# Exercise instructions
Below are records; output all of them exactly.

++++ Data for analysis ++++

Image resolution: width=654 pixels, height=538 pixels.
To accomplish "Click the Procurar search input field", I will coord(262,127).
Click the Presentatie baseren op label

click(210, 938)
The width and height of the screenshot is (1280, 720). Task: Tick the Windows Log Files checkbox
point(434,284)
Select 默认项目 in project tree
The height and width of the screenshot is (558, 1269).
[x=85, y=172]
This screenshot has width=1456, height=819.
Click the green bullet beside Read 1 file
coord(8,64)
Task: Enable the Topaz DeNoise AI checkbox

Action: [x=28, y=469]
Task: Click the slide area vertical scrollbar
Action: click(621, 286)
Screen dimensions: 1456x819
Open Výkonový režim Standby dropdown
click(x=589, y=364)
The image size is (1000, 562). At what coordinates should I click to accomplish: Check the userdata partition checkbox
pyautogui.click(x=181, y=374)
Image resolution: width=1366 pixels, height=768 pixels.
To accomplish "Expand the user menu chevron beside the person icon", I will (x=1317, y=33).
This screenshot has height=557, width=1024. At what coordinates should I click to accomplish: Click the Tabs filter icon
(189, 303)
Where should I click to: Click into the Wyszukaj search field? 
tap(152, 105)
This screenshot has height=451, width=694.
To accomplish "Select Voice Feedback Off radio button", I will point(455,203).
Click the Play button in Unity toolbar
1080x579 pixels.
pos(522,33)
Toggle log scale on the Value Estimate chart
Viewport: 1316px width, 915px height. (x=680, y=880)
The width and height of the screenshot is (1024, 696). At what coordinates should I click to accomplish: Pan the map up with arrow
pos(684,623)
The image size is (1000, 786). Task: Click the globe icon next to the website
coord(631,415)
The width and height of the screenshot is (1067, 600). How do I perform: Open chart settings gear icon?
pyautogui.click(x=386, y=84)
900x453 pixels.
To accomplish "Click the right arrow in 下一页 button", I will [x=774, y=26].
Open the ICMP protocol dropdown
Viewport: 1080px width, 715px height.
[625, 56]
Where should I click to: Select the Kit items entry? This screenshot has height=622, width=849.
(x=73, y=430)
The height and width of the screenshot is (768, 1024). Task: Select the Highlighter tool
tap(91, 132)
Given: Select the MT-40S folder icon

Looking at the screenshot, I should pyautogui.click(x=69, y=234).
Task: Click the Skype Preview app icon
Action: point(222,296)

++++

# Reply to the task
Image resolution: width=654 pixels, height=538 pixels.
To accomplish "Click the Procurar search input field", I will coord(262,127).
Click the Presentatie baseren op label

click(210, 938)
The width and height of the screenshot is (1280, 720). Task: Tick the Windows Log Files checkbox
point(434,284)
Select 默认项目 in project tree
The height and width of the screenshot is (558, 1269).
[x=85, y=172]
This screenshot has width=1456, height=819.
Click the green bullet beside Read 1 file
coord(8,64)
Task: Enable the Topaz DeNoise AI checkbox

Action: [x=28, y=469]
Task: Click the slide area vertical scrollbar
Action: click(621, 286)
Screen dimensions: 1456x819
Open Výkonový režim Standby dropdown
click(x=589, y=364)
The image size is (1000, 562). At what coordinates should I click to accomplish: Check the userdata partition checkbox
pyautogui.click(x=181, y=374)
Image resolution: width=1366 pixels, height=768 pixels.
To accomplish "Expand the user menu chevron beside the person icon", I will (x=1317, y=33).
This screenshot has height=557, width=1024. At what coordinates should I click to accomplish: Click the Tabs filter icon
(189, 303)
Where should I click to: Click into the Wyszukaj search field? 
tap(152, 105)
This screenshot has height=451, width=694.
To accomplish "Select Voice Feedback Off radio button", I will point(455,203).
Click the Play button in Unity toolbar
1080x579 pixels.
pos(522,33)
Toggle log scale on the Value Estimate chart
Viewport: 1316px width, 915px height. (x=680, y=880)
The width and height of the screenshot is (1024, 696). At what coordinates should I click to accomplish: Pan the map up with arrow
pos(684,623)
The image size is (1000, 786). Task: Click the globe icon next to the website
coord(631,415)
The width and height of the screenshot is (1067, 600). How do I perform: Open chart settings gear icon?
pyautogui.click(x=386, y=84)
900x453 pixels.
To accomplish "Click the right arrow in 下一页 button", I will [x=774, y=26].
Open the ICMP protocol dropdown
Viewport: 1080px width, 715px height.
[625, 56]
Where should I click to: Select the Kit items entry? This screenshot has height=622, width=849.
(x=73, y=430)
The height and width of the screenshot is (768, 1024). Task: Select the Highlighter tool
tap(91, 132)
Given: Select the MT-40S folder icon

Looking at the screenshot, I should pyautogui.click(x=69, y=234).
Task: Click the Skype Preview app icon
Action: point(222,296)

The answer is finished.